Brutalisme : sous le béton, le graphisme

Il y a un mois Flavien Berger sortait son dernier morceau accompagné d’un clip sobrement nommé “Brutalisme”. On y suit l’histoire d’amour entre un chevalier en armure et une femme en kimono rouge, entre le sable de la plage d’Acapulco et les murs des tours Nuages de Nanterre…

Une occasion très poétique pour nous de revenir sur une tendance qui ne date pas d’hier : Le Brutalisme. Quand, même derrière un bloc de béton, on peut susciter de l’émotion…

Découvrez la vidéo – > https://www.youtube.com/watch?v=E11DAkrjlP8

Ôde au béton

Soyez prêt à troquer vos moulures et divers ornements haussmanniens contre la rigueur allemande. Répétitions, formes géométriques simples, matériaux bruts ; avant de revenir en force dans l’univers du graphisme et du web design, le brutalisme est avant tout un courant architectural.

Issue de l’oeuvre de Mies van der Rohe ainsi que celle de Le Corbusier, le brutalisme puise son inspiration dans le mouvement moderne. Ce terme tient son origine du mot “brut” en relation avec l’expression “béton brut” souvent utilisée par Le Corbusier et non de “brutal” comme certains pourraient le penser.

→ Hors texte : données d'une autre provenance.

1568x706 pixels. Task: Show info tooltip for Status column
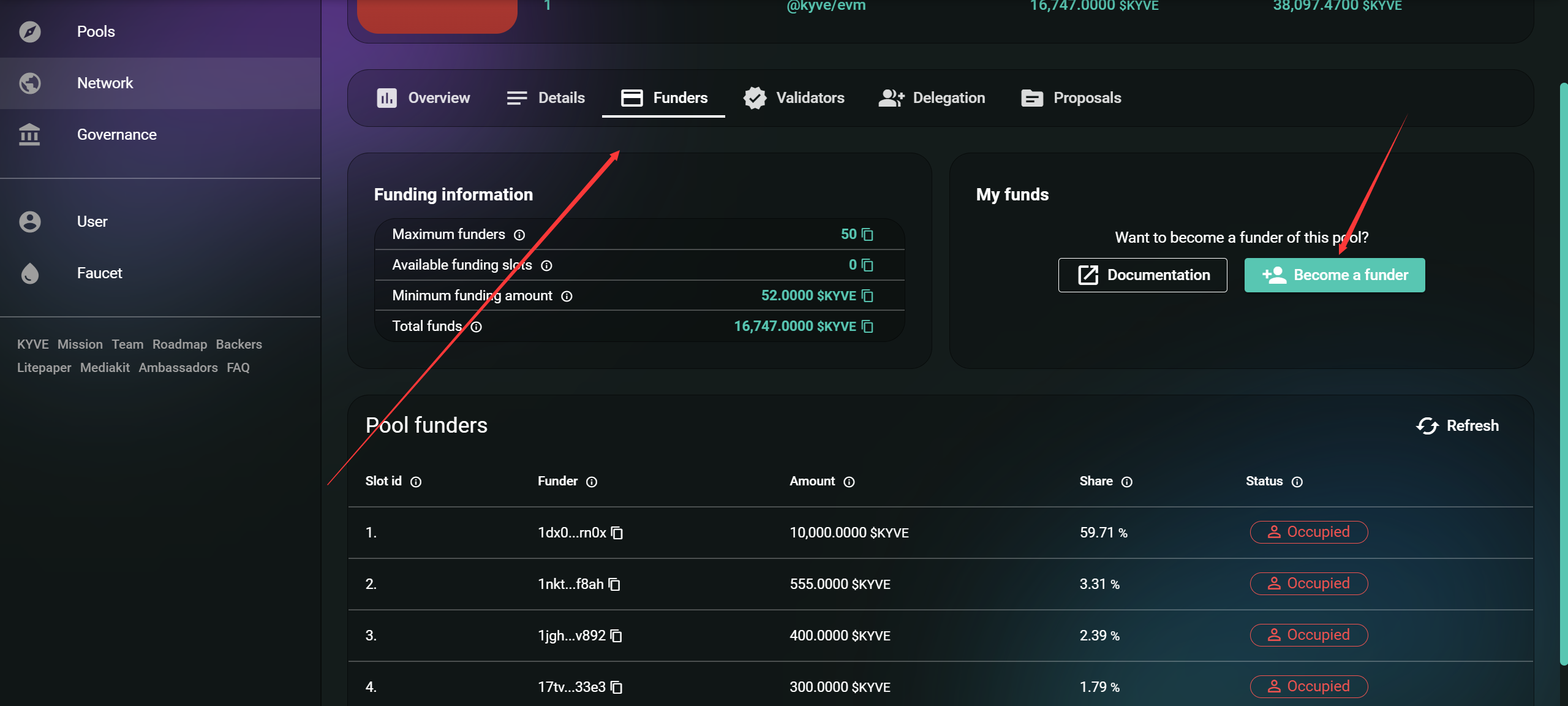[1297, 482]
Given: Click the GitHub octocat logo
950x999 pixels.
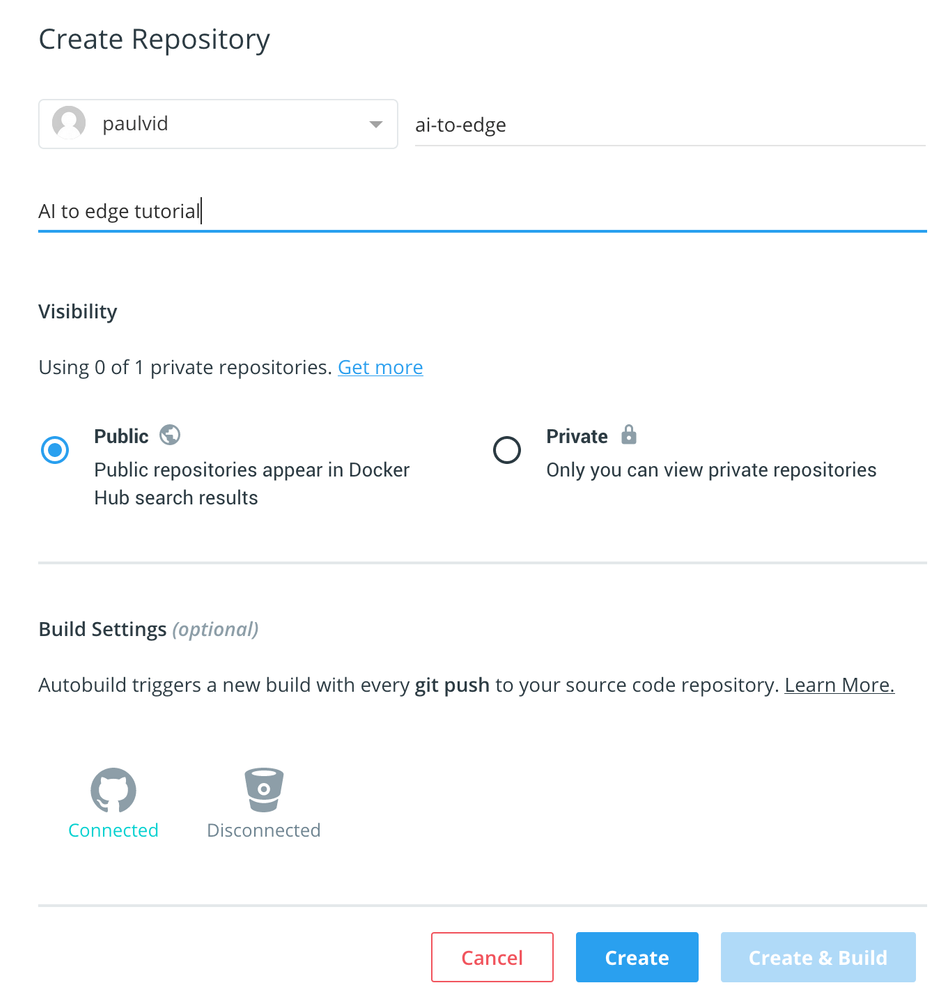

À la fin des années 1940, il est urgent de reconstruire rapidement les villes touchées par la seconde guerre mondiale et ce à moindre coût. De nombreux architectes optent alors pour des matériaux bruts tel que le béton ou la brique, des volumes massifs et une certaine mise en avant des éléments structurels des bâtiments. Le style se veut primaire, le raffinement et l’aspect décoratif sont mis au placard pour plus de minimalisme ; c’est ainsi que les paysages urbains prennent des formes abruptes et “crues”.

Robin hood Gardens (1972), Alison & Peter Smithson’s , photographie Sandra Lousada
Cité Radieuse (1952), Le Corbusier

Après un pic de popularité dans les années 1950/1960, ce mouvement va connaître une critique sévère : défiguration des paysages, suspecté de favoriser la criminalité, mauvais vieillissement des matériaux. On juge les bâtiments “laids et dénué d’esthétisme”.

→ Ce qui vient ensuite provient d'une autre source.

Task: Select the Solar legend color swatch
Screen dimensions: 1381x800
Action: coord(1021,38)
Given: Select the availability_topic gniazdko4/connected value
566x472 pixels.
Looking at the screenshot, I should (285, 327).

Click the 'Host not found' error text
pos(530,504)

Le brutalisme divise par son aspect rude et grossier. Il frotte le regard quand on s’y attarde. Il bouscule. Cependant il faut lui reconnaître une particulière qualité graphique, en témoignent de nombreux travaux de photographes et amateurs. Les complexes architecturaux issuent du brutalisme se prêtent très bien au jeu des shootings photos ou vidéos. Une liste non exhaustive de clips musicaux se déroule dans un décor architectural empreint au brutalisme, ce qui apporte une puissance visuelle et une griffe caractéristique.

Geisel Library, University of California, San Diego, California, USA, 1970 by William Pereira & Associates, photographie Peter Chadwick “This brutal world”
Les Choux (1974), Gérard Gradval

Naître brut ou le devenir

Faisons un bond dans le futur ; quelques décennies plus tard, dans les années 1990. Dès la naissance du web et l’utilisation des premiers logiciels de PAO le brutalism design se fait ressentir, non pas par volonté dans un premier temps, mais en réponse directe aux outils disponibles pour créer. Le design au début de l’ère numérique tend vers un style rudimentaire, dénué d’ornements, avec une structure particulièrement mise en avant. On retrouve nos codes si chers au brutalisme. Alors évidemment, on ne va pas construire nos sites internet avec du béton, mais avouez qu’on croirait presque regarder des blocs d’immeubles face à cette fenêtre du tout premier navigateur web :

Fenêtres du premier navigateur web, appelé WorldWideWeb (plus tard rebaptisé Nexus) 1995 https://thehistoryoftheweb.com/web-first-and-second-browser/
Captures d’écrans de la version 1.0.1 de Photoshop, 1990

Abrupt certes, mais si depuis plusieurs années les designers de divers horizons reviennent vers des créations teintées d’inspiration brutaliste, c’est qu’au final il doit bien y avoir quelque chose à garder dans ce courant si méprisé, non ?

Réaction et provocation

Au-delà de la construction pure et dure d’un bâtiment, le brutalisme cherche plus profondément à provoquer une réaction, à nous sortir de notre zone de confort, face à une certaine uniformisation de la beauté et une harmonisation des goûts. À l’heure du règne d’Instagram, “du beau et du bon”, le brutalism design apparaît comme une réponse à un monde un trop lisse.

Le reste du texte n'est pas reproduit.